Copy out the lines below word for word, leaving out the pictures.

---- RECORDS SUPPLIED

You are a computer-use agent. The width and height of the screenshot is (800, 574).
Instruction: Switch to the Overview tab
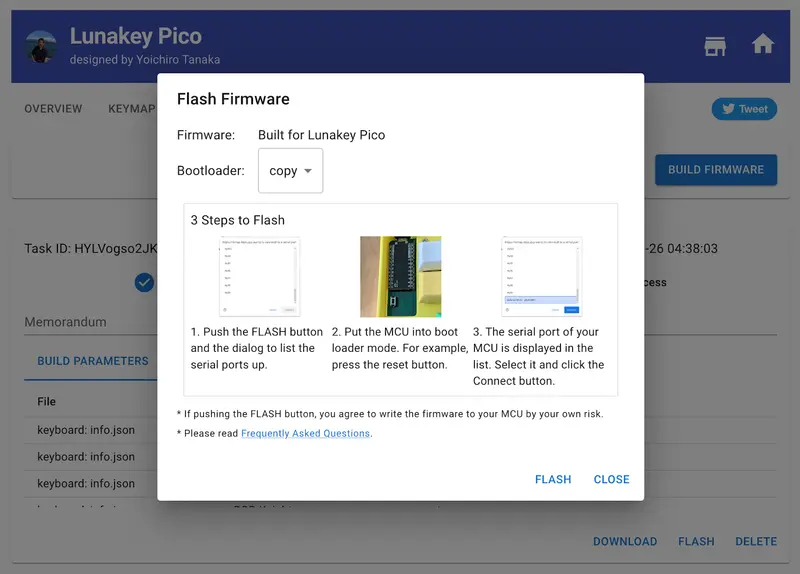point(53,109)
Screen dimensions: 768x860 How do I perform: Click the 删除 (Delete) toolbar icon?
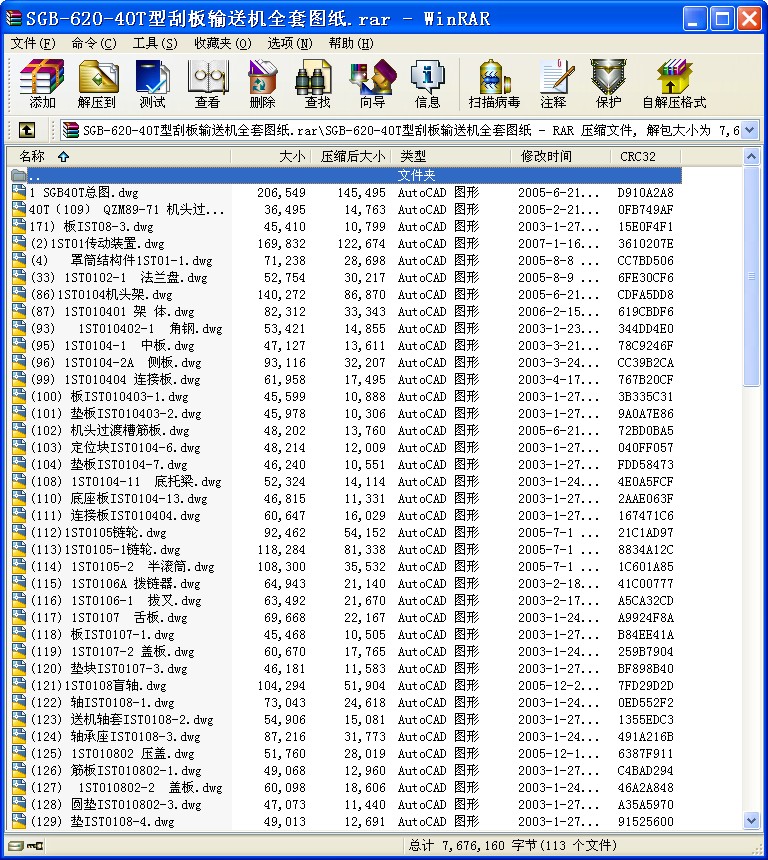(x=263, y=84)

--------

→ **REPLY**:
You are a computer-use agent. The width and height of the screenshot is (800, 574).
Instruction: Switch to the Overview tab
point(53,109)
Screen dimensions: 768x860 How do I perform: Click the 删除 (Delete) toolbar icon?
(x=263, y=84)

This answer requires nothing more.